- [Excerpt provided]
Okay I thought this through some more and I think I need to explain this in more detail.

The current behaviour just sticks with the last valid grid if an invalid one is found until a new valid one is used. Let's look at an example:

$allowed_grids = array( 2, 3 );
[column grid="2"]...[/column]
[column grid="4"]...[/column]

This actually results in two grid="2" columns.

If this is intended behaviour (or even if not, because changing this would probably cause issues with existing sites) we can not do something like this at L182

if( $this->is_first_column ){
    if( in_array( $attr['grid'], $this->allowed_grids ) ){
        $this->grid = absint( $attr['grid'] );
    }else{
        $this->grid = absint( $defaults['grid'] );
    }
 }

Actually we only need to check on the very first usage of the shortcode because from then on $grid will always have a valid value according to the filtered $allowed_grids.

So I'd just add a filter in init():

$this->grid = absint(apply_filters( 'gc_default_grid', $this->grid ));

But the problem is that we already have a filter gc_column_defaults containing grid which people will reasonably expect to be considered for the fallback.

- [Supplied data]
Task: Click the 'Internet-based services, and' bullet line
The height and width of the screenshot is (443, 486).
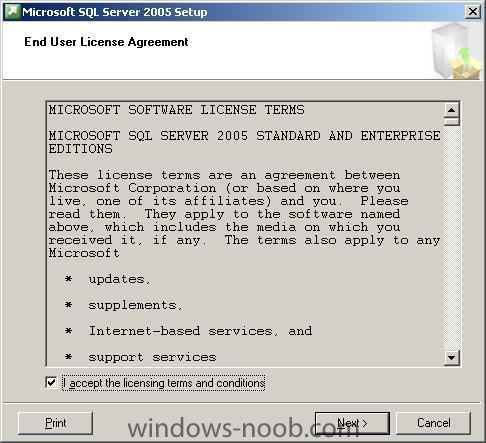Action: [189, 331]
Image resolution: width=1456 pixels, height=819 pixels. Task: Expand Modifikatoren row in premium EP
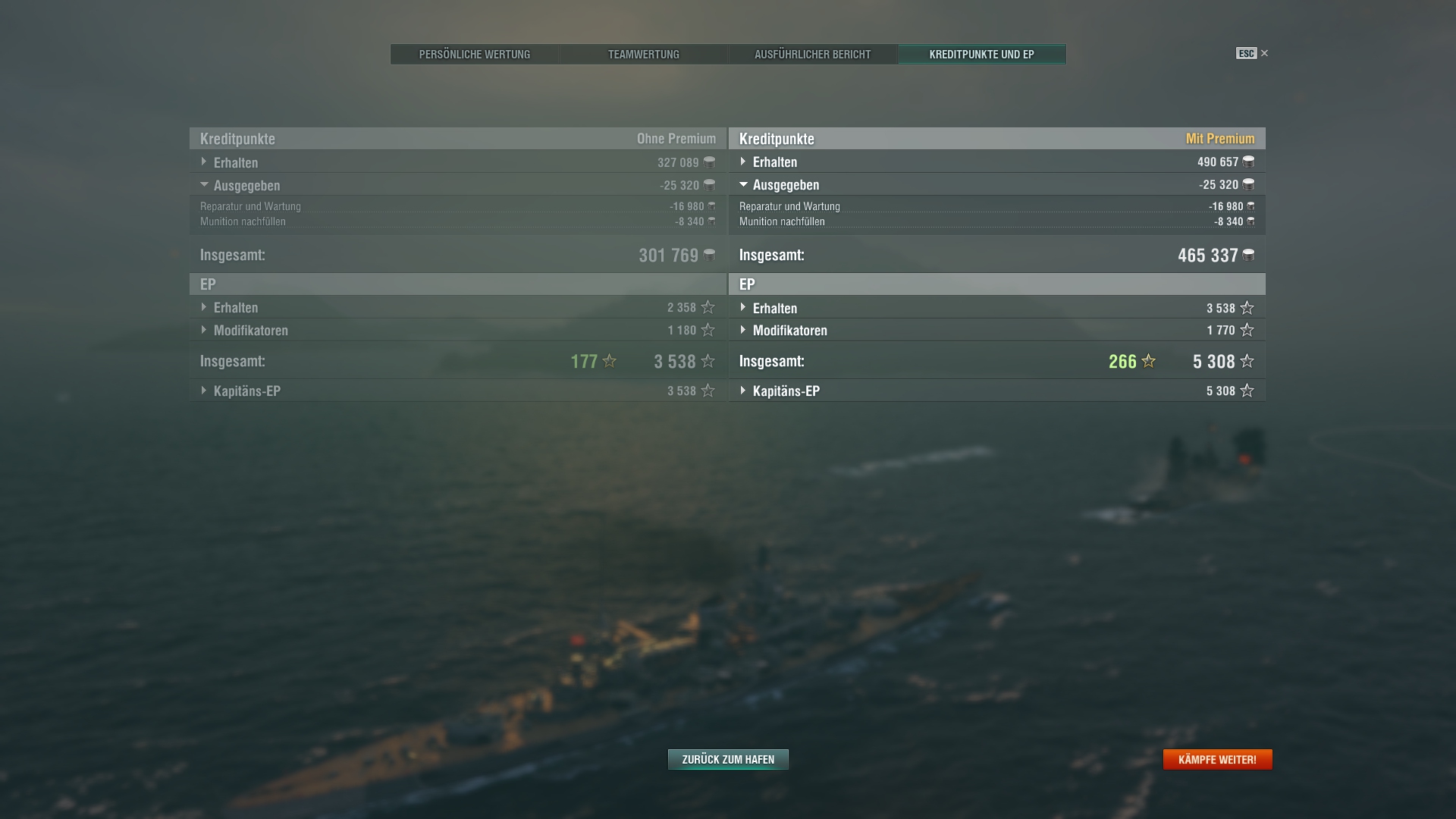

- [Problems to solve]
a - Could you output the part of the grid fallback comment between "Actually we only" and "the filtered $allowed_grids.", inclusive?
b - Can you go on with the grid fallback comment from where it stops?
The listing is separate material from the grid fallback comment.

- [Answers given]
a -
Actually we only need to check on the very first usage of the shortcode because from then on $grid will always have a valid value according to the filtered $allowed_grids.

b -
So we probably need to use this hook in init, something like this:

/* Set up the default arguments. */
$defaults = apply_filters(
    'gc_column_defaults',
    array(
        'grid'  => $this->grid,
        'span'  => 1,
    'push'  => 0,
    'class' => ''
)

$this->grid = absint($defaults['grid']);

This still has the slight problem that people can now manually set a default grid that is incompatible with $allowed_grids but at least then it is the users fault. Also this isn't really elegant to have this filter applied at two places. This might cause issues with people who do crazy stuff that depends on the order of the filters.

I'll keep looking for a backward compatible and clean solution to this. Maybe you have an idea too.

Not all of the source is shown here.